--- Start of DATA SHOWN ---
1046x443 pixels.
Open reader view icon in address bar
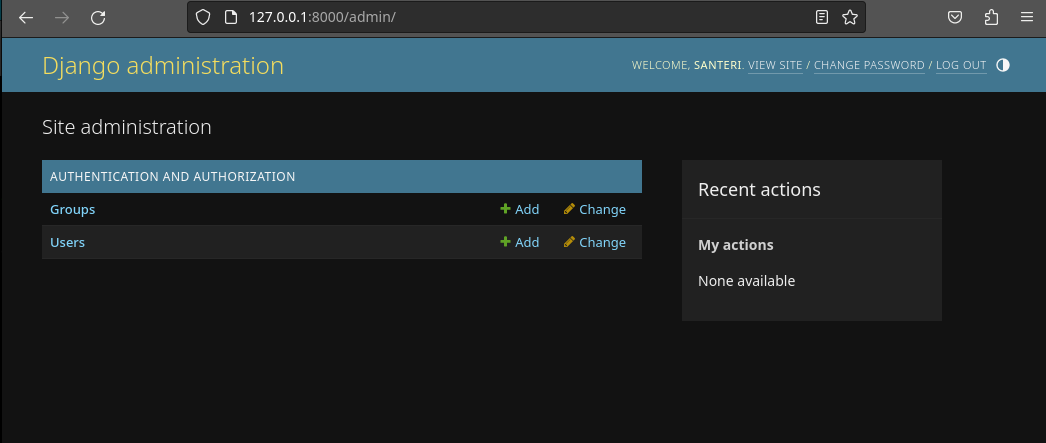pos(822,17)
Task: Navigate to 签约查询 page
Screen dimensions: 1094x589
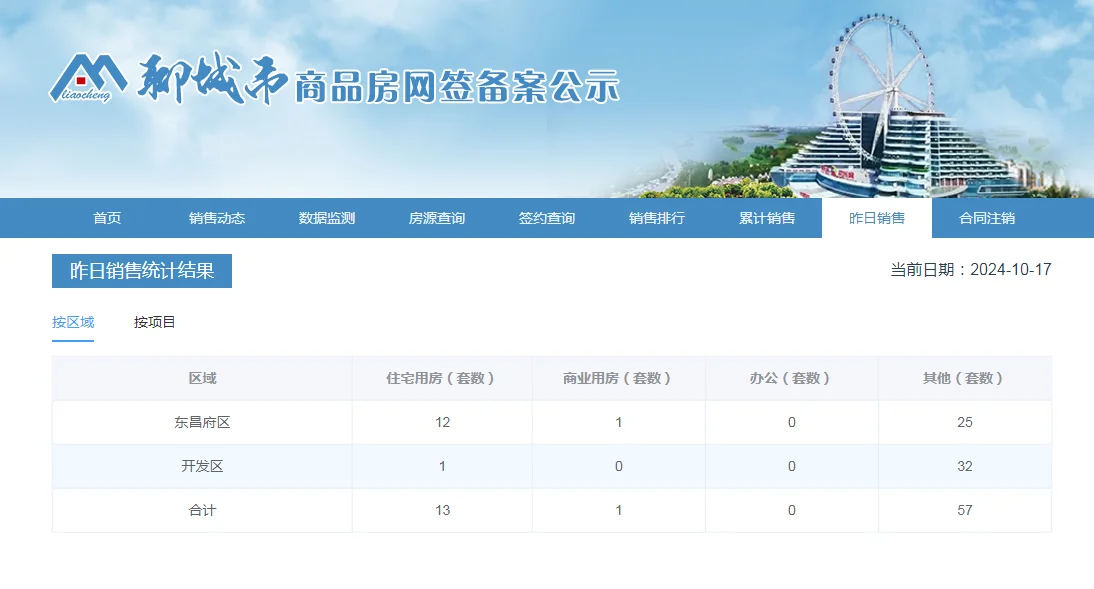Action: pos(547,218)
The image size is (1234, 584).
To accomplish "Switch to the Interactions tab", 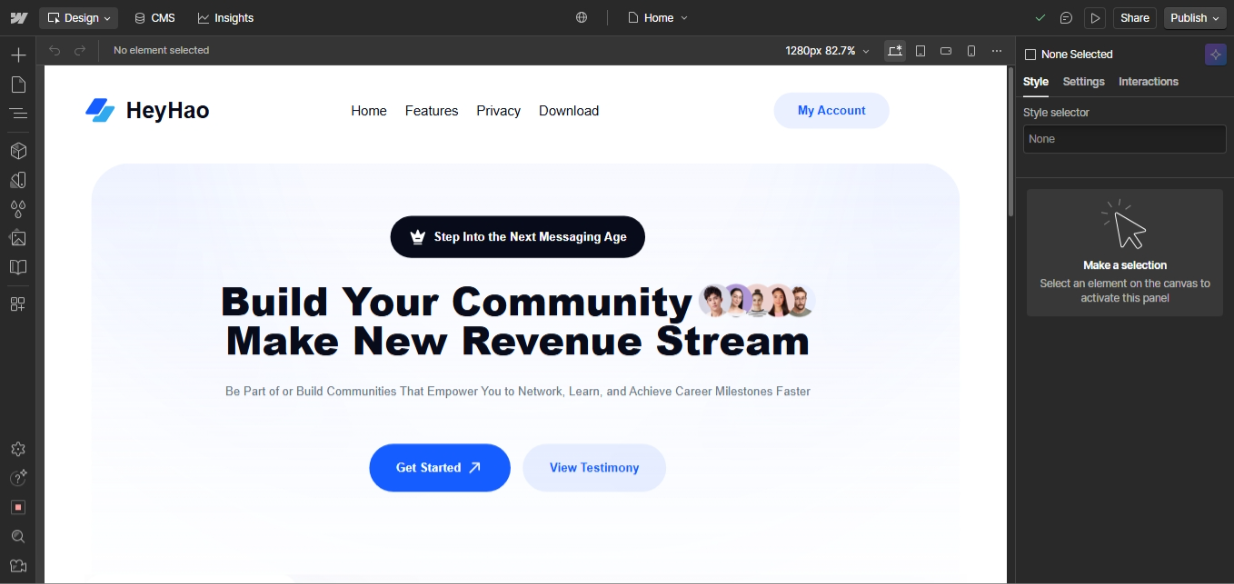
--- End of DATA SHOWN ---
Please output the data above line for line, with no changes, and leave the pictures out.

## FULL SOLUTION
1046x443 pixels.
Open reader view icon in address bar
pos(822,17)
Task: Navigate to 签约查询 page
Screen dimensions: 1094x589
Action: pos(547,218)
The image size is (1234, 584).
To accomplish "Switch to the Interactions tab", 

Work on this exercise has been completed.